◆ THE EXERCISE ◆
Reproduce the stretch of the listing from the line containing "Click the start date 2022-10-28 field" through the line containing "tap(2254, 47)" as a JSON list of strings, one string per line. Leave out blank lines.
— Start of INPUT FOR THIS TASK —
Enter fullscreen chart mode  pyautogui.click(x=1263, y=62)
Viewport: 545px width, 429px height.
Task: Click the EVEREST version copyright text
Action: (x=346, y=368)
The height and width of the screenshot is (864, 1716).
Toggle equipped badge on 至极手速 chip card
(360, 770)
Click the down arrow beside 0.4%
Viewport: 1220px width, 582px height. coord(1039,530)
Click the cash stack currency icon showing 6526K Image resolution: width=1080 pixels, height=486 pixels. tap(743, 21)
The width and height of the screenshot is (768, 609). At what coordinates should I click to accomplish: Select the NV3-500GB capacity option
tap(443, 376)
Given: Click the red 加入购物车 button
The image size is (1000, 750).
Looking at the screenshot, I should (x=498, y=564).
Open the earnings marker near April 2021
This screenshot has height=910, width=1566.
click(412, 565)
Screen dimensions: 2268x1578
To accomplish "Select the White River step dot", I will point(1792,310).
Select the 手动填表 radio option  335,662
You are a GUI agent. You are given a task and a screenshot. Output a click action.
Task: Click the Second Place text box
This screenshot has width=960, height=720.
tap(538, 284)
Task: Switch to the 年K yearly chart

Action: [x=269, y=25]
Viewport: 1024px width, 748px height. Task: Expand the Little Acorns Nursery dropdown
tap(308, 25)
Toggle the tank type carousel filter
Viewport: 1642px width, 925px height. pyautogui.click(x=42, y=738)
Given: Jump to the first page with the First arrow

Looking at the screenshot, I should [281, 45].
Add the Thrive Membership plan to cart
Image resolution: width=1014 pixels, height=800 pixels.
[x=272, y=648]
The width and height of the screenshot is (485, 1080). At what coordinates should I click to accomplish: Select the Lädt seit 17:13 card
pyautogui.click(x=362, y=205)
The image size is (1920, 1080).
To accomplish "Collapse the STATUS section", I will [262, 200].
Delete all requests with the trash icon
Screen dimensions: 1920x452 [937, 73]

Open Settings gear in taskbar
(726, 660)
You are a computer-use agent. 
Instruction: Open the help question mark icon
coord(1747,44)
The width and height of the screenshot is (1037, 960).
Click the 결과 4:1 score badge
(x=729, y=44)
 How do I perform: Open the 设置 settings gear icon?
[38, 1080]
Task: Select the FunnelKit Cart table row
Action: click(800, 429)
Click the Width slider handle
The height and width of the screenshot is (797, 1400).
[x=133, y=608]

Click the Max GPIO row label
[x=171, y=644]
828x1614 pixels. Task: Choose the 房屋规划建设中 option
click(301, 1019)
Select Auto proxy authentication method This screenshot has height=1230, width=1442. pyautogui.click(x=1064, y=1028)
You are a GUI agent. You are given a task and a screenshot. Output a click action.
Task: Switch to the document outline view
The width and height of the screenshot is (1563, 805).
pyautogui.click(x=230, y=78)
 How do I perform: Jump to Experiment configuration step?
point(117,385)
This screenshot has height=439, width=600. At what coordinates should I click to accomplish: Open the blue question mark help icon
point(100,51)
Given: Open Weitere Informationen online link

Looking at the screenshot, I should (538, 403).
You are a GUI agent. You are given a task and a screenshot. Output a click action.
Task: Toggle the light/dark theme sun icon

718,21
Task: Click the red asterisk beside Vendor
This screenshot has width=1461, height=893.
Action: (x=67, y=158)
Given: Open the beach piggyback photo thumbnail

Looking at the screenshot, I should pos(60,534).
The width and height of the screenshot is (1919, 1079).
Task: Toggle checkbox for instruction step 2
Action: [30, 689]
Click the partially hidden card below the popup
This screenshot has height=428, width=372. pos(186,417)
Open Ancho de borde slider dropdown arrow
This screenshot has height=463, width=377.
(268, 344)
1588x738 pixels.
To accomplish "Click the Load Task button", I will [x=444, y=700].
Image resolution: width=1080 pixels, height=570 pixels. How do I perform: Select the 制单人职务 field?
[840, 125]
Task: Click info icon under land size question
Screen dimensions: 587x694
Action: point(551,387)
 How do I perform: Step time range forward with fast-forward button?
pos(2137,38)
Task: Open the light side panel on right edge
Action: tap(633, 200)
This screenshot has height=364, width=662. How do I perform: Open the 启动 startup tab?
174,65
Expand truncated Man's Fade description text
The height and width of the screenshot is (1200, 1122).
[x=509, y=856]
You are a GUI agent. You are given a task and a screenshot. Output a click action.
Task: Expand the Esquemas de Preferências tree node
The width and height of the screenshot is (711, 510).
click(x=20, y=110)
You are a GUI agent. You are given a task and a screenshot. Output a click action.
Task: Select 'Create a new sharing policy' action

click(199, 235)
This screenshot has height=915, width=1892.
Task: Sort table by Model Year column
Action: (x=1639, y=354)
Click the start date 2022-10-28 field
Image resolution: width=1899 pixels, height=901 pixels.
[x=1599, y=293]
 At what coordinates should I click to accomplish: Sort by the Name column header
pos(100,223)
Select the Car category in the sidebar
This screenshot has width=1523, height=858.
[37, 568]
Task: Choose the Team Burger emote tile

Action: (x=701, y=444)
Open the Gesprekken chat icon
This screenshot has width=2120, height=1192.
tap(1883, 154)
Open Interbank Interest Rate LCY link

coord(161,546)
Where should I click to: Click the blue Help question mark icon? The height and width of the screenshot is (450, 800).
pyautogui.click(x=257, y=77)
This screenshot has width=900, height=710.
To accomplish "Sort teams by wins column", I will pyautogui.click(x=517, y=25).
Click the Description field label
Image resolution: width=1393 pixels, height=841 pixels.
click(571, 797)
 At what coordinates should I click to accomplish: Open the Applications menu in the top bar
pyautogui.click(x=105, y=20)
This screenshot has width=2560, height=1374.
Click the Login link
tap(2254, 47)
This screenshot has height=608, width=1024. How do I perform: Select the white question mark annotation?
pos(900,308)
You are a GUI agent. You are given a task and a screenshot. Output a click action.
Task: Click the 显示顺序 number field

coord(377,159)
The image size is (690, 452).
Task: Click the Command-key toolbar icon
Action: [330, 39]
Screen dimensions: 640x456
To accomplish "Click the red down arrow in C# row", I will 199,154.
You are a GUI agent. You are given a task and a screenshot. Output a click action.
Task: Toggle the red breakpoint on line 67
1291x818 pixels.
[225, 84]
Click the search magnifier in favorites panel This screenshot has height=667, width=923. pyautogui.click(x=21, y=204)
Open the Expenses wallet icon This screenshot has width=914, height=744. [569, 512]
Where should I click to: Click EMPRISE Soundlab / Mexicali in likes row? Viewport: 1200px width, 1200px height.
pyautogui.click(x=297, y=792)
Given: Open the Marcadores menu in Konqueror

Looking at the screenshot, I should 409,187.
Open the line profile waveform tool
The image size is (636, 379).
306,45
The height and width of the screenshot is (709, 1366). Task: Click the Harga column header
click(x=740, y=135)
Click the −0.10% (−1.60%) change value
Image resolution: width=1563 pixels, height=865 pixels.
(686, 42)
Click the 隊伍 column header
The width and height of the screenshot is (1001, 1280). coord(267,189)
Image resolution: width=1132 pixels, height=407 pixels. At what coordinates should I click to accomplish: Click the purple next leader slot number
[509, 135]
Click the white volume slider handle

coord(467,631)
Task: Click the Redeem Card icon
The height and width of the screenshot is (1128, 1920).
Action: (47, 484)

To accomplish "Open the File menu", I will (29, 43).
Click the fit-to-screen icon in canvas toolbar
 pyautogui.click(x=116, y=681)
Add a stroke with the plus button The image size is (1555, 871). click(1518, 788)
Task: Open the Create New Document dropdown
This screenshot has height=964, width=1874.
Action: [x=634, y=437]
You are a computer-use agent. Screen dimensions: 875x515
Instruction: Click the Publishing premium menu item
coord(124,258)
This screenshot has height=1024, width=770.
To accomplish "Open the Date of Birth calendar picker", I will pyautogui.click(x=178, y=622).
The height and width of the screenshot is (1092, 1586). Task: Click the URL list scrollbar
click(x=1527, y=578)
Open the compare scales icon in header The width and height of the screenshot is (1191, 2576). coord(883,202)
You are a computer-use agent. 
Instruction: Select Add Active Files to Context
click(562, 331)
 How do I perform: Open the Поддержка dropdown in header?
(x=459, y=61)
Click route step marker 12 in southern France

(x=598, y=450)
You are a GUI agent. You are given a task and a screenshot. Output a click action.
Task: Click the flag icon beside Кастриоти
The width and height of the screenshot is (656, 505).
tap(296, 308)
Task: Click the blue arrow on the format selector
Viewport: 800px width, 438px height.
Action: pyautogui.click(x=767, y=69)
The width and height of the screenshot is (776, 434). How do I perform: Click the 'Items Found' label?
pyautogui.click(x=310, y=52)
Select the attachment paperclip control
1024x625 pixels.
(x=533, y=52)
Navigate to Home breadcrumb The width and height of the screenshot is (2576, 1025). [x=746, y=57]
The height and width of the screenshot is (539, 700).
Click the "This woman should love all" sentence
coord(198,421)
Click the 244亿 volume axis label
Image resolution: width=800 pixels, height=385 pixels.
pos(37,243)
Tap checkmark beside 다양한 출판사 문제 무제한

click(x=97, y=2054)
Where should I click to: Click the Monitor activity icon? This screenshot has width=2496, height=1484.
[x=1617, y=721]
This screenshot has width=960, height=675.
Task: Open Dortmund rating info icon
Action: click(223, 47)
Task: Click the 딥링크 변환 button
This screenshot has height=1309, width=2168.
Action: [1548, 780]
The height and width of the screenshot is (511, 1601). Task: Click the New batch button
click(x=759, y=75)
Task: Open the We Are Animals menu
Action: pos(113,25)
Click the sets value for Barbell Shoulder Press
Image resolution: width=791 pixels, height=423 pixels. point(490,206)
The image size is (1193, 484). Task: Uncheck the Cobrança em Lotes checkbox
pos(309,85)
— End of INPUT FOR THIS TASK —
◆ SOLUTION TO THIS EXERCISE ◆
[
  "Click the start date 2022-10-28 field",
  "Image resolution: width=1899 pixels, height=901 pixels.",
  "[x=1599, y=293]",
  " At what coordinates should I click to accomplish: Sort by the Name column header",
  "pos(100,223)",
  "Select the Car category in the sidebar",
  "This screenshot has width=1523, height=858.",
  "[37, 568]",
  "Task: Choose the Team Burger emote tile",
  "Action: (x=701, y=444)",
  "Open the Gesprekken chat icon",
  "This screenshot has width=2120, height=1192.",
  "tap(1883, 154)",
  "Open Interbank Interest Rate LCY link",
  "coord(161,546)",
  "Where should I click to: Click the blue Help question mark icon? The height and width of the screenshot is (450, 800).",
  "pyautogui.click(x=257, y=77)",
  "This screenshot has width=900, height=710.",
  "To accomplish \"Sort teams by wins column\", I will pyautogui.click(x=517, y=25).",
  "Click the Description field label",
  "Image resolution: width=1393 pixels, height=841 pixels.",
  "click(571, 797)",
  " At what coordinates should I click to accomplish: Open the Applications menu in the top bar",
  "pyautogui.click(x=105, y=20)",
  "This screenshot has width=2560, height=1374.",
  "Click the Login link",
  "tap(2254, 47)"
]